_Instructions for the task_.
Reproduce the listing below, swapping each occurrence of "GUI agent" for "interface agent" and changing nothing else.

:: Input data ::

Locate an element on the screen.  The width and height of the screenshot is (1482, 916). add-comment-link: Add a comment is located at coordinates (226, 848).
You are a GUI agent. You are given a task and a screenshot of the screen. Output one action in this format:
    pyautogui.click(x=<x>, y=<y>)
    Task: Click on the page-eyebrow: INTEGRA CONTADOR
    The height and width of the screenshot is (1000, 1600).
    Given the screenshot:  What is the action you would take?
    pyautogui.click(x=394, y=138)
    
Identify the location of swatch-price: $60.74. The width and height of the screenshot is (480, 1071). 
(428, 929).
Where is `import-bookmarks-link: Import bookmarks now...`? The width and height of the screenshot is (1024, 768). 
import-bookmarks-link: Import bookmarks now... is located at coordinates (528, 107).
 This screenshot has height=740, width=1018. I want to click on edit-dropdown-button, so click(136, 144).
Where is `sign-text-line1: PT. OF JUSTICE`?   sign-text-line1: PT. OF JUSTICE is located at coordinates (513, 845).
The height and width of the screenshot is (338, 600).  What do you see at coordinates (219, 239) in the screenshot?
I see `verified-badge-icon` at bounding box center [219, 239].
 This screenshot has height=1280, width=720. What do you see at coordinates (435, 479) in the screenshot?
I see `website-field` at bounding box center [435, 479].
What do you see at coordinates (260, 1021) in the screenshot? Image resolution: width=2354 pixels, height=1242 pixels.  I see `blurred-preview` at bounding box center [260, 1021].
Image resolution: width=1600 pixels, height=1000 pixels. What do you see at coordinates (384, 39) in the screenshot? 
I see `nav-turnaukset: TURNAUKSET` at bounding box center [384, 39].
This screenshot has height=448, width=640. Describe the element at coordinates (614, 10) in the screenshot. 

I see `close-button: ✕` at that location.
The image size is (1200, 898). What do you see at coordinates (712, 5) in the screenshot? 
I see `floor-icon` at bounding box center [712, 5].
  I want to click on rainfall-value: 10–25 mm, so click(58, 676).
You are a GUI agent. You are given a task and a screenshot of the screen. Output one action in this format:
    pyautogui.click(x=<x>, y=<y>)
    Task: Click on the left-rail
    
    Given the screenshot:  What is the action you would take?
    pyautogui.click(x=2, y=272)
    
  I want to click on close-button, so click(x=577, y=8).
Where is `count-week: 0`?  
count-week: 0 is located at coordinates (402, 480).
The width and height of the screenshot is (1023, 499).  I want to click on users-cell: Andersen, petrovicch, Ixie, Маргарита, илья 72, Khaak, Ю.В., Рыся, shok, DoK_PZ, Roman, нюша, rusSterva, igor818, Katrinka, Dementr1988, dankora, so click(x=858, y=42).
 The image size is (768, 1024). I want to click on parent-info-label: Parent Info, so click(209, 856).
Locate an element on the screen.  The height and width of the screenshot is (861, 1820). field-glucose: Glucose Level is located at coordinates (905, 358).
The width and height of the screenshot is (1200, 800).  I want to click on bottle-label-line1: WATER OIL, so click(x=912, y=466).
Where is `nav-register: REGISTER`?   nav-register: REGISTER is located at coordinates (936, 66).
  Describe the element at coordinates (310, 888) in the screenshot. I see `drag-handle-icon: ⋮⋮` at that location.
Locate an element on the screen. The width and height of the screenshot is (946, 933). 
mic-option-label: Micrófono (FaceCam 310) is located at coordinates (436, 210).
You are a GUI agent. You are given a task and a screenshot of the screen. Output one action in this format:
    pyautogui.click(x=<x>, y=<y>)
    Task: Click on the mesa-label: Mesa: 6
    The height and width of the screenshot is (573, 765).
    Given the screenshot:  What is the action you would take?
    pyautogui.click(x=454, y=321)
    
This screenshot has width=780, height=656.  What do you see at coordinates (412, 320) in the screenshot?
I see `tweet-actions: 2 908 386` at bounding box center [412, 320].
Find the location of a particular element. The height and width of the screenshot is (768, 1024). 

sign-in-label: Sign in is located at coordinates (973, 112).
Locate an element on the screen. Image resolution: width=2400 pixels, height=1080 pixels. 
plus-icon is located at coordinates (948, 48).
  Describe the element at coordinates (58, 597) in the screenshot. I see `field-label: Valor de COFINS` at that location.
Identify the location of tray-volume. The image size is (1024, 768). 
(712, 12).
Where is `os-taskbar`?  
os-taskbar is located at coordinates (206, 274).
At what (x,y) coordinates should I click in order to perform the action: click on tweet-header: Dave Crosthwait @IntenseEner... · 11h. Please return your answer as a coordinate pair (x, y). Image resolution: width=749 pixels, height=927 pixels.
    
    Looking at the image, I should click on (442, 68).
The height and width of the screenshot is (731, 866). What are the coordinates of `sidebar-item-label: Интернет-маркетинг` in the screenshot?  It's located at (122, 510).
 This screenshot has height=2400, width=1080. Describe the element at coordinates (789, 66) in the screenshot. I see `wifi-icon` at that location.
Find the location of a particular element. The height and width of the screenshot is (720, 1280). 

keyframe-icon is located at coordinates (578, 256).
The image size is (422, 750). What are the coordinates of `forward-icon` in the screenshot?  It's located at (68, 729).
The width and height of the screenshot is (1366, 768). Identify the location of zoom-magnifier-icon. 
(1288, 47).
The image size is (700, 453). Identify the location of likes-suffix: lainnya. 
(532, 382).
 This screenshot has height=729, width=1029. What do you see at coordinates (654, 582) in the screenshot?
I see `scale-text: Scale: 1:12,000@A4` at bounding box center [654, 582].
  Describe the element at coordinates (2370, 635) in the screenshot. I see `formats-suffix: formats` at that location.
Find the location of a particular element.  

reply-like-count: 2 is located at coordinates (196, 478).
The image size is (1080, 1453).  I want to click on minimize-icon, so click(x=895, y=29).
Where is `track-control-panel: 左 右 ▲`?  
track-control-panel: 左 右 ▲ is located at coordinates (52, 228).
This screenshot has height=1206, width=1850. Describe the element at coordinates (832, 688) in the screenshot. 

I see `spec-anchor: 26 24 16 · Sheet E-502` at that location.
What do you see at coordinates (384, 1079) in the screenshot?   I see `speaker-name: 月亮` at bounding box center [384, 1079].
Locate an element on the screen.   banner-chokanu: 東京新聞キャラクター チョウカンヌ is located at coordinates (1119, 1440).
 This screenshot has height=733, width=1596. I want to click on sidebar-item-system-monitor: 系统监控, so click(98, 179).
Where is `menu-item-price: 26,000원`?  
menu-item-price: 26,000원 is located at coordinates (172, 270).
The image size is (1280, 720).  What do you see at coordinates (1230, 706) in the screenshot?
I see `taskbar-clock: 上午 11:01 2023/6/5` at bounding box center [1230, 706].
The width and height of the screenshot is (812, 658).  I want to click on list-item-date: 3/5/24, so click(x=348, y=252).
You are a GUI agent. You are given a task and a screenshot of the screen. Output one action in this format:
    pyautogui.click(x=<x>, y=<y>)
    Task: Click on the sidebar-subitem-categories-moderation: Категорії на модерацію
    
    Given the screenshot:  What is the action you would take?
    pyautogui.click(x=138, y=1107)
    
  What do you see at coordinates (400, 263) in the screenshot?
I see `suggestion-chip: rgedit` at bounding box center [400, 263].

:::

_Response to this task_.
Locate an element on the screen.  The width and height of the screenshot is (1482, 916). add-comment-link: Add a comment is located at coordinates (226, 848).
You are a interface agent. You are given a task and a screenshot of the screen. Output one action in this format:
    pyautogui.click(x=<x>, y=<y>)
    Task: Click on the page-eyebrow: INTEGRA CONTADOR
    The height and width of the screenshot is (1000, 1600).
    Given the screenshot:  What is the action you would take?
    pyautogui.click(x=394, y=138)
    
Identify the location of swatch-price: $60.74. The width and height of the screenshot is (480, 1071). 
(428, 929).
Where is `import-bookmarks-link: Import bookmarks now...`? The width and height of the screenshot is (1024, 768). 
import-bookmarks-link: Import bookmarks now... is located at coordinates (528, 107).
 This screenshot has height=740, width=1018. I want to click on edit-dropdown-button, so click(136, 144).
Where is `sign-text-line1: PT. OF JUSTICE`?   sign-text-line1: PT. OF JUSTICE is located at coordinates (513, 845).
The height and width of the screenshot is (338, 600).  What do you see at coordinates (219, 239) in the screenshot?
I see `verified-badge-icon` at bounding box center [219, 239].
 This screenshot has height=1280, width=720. What do you see at coordinates (435, 479) in the screenshot?
I see `website-field` at bounding box center [435, 479].
What do you see at coordinates (260, 1021) in the screenshot? Image resolution: width=2354 pixels, height=1242 pixels.  I see `blurred-preview` at bounding box center [260, 1021].
Image resolution: width=1600 pixels, height=1000 pixels. What do you see at coordinates (384, 39) in the screenshot? 
I see `nav-turnaukset: TURNAUKSET` at bounding box center [384, 39].
This screenshot has height=448, width=640. Describe the element at coordinates (614, 10) in the screenshot. 

I see `close-button: ✕` at that location.
The image size is (1200, 898). What do you see at coordinates (712, 5) in the screenshot? 
I see `floor-icon` at bounding box center [712, 5].
  I want to click on rainfall-value: 10–25 mm, so click(58, 676).
You are a interface agent. You are given a task and a screenshot of the screen. Output one action in this format:
    pyautogui.click(x=<x>, y=<y>)
    Task: Click on the left-rail
    
    Given the screenshot:  What is the action you would take?
    pyautogui.click(x=2, y=272)
    
  I want to click on close-button, so click(x=577, y=8).
Where is `count-week: 0`?  
count-week: 0 is located at coordinates (402, 480).
The width and height of the screenshot is (1023, 499).  I want to click on users-cell: Andersen, petrovicch, Ixie, Маргарита, илья 72, Khaak, Ю.В., Рыся, shok, DoK_PZ, Roman, нюша, rusSterva, igor818, Katrinka, Dementr1988, dankora, so click(x=858, y=42).
 The image size is (768, 1024). I want to click on parent-info-label: Parent Info, so click(209, 856).
Locate an element on the screen.  The height and width of the screenshot is (861, 1820). field-glucose: Glucose Level is located at coordinates (905, 358).
The width and height of the screenshot is (1200, 800).  I want to click on bottle-label-line1: WATER OIL, so click(x=912, y=466).
Where is `nav-register: REGISTER`?   nav-register: REGISTER is located at coordinates (936, 66).
  Describe the element at coordinates (310, 888) in the screenshot. I see `drag-handle-icon: ⋮⋮` at that location.
Locate an element on the screen. The width and height of the screenshot is (946, 933). 
mic-option-label: Micrófono (FaceCam 310) is located at coordinates (436, 210).
You are a interface agent. You are given a task and a screenshot of the screen. Output one action in this format:
    pyautogui.click(x=<x>, y=<y>)
    Task: Click on the mesa-label: Mesa: 6
    The height and width of the screenshot is (573, 765).
    Given the screenshot:  What is the action you would take?
    pyautogui.click(x=454, y=321)
    
This screenshot has width=780, height=656.  What do you see at coordinates (412, 320) in the screenshot?
I see `tweet-actions: 2 908 386` at bounding box center [412, 320].
Find the location of a particular element. The height and width of the screenshot is (768, 1024). 

sign-in-label: Sign in is located at coordinates (973, 112).
Locate an element on the screen. Image resolution: width=2400 pixels, height=1080 pixels. 
plus-icon is located at coordinates (948, 48).
  Describe the element at coordinates (58, 597) in the screenshot. I see `field-label: Valor de COFINS` at that location.
Identify the location of tray-volume. The image size is (1024, 768). 
(712, 12).
Where is `os-taskbar`?  
os-taskbar is located at coordinates (206, 274).
At what (x,y) coordinates should I click in order to perform the action: click on tweet-header: Dave Crosthwait @IntenseEner... · 11h. Please return your answer as a coordinate pair (x, y). Image resolution: width=749 pixels, height=927 pixels.
    
    Looking at the image, I should click on (442, 68).
The height and width of the screenshot is (731, 866). What are the coordinates of `sidebar-item-label: Интернет-маркетинг` in the screenshot?  It's located at (122, 510).
 This screenshot has height=2400, width=1080. Describe the element at coordinates (789, 66) in the screenshot. I see `wifi-icon` at that location.
Find the location of a particular element. The height and width of the screenshot is (720, 1280). 

keyframe-icon is located at coordinates (578, 256).
The image size is (422, 750). What are the coordinates of `forward-icon` in the screenshot?  It's located at (68, 729).
The width and height of the screenshot is (1366, 768). Identify the location of zoom-magnifier-icon. 
(1288, 47).
The image size is (700, 453). Identify the location of likes-suffix: lainnya. 
(532, 382).
 This screenshot has height=729, width=1029. What do you see at coordinates (654, 582) in the screenshot?
I see `scale-text: Scale: 1:12,000@A4` at bounding box center [654, 582].
  Describe the element at coordinates (2370, 635) in the screenshot. I see `formats-suffix: formats` at that location.
Find the location of a particular element.  

reply-like-count: 2 is located at coordinates (196, 478).
The image size is (1080, 1453).  I want to click on minimize-icon, so click(x=895, y=29).
Where is `track-control-panel: 左 右 ▲`?  
track-control-panel: 左 右 ▲ is located at coordinates (52, 228).
This screenshot has height=1206, width=1850. Describe the element at coordinates (832, 688) in the screenshot. 

I see `spec-anchor: 26 24 16 · Sheet E-502` at that location.
What do you see at coordinates (384, 1079) in the screenshot?   I see `speaker-name: 月亮` at bounding box center [384, 1079].
Locate an element on the screen.   banner-chokanu: 東京新聞キャラクター チョウカンヌ is located at coordinates (1119, 1440).
 This screenshot has height=733, width=1596. I want to click on sidebar-item-system-monitor: 系统监控, so click(98, 179).
Where is `menu-item-price: 26,000원`?  
menu-item-price: 26,000원 is located at coordinates (172, 270).
The image size is (1280, 720).  What do you see at coordinates (1230, 706) in the screenshot?
I see `taskbar-clock: 上午 11:01 2023/6/5` at bounding box center [1230, 706].
The width and height of the screenshot is (812, 658).  I want to click on list-item-date: 3/5/24, so click(x=348, y=252).
You are a interface agent. You are given a task and a screenshot of the screen. Output one action in this format:
    pyautogui.click(x=<x>, y=<y>)
    Task: Click on the sidebar-subitem-categories-moderation: Категорії на модерацію
    
    Given the screenshot:  What is the action you would take?
    pyautogui.click(x=138, y=1107)
    
  What do you see at coordinates (400, 263) in the screenshot?
I see `suggestion-chip: rgedit` at bounding box center [400, 263].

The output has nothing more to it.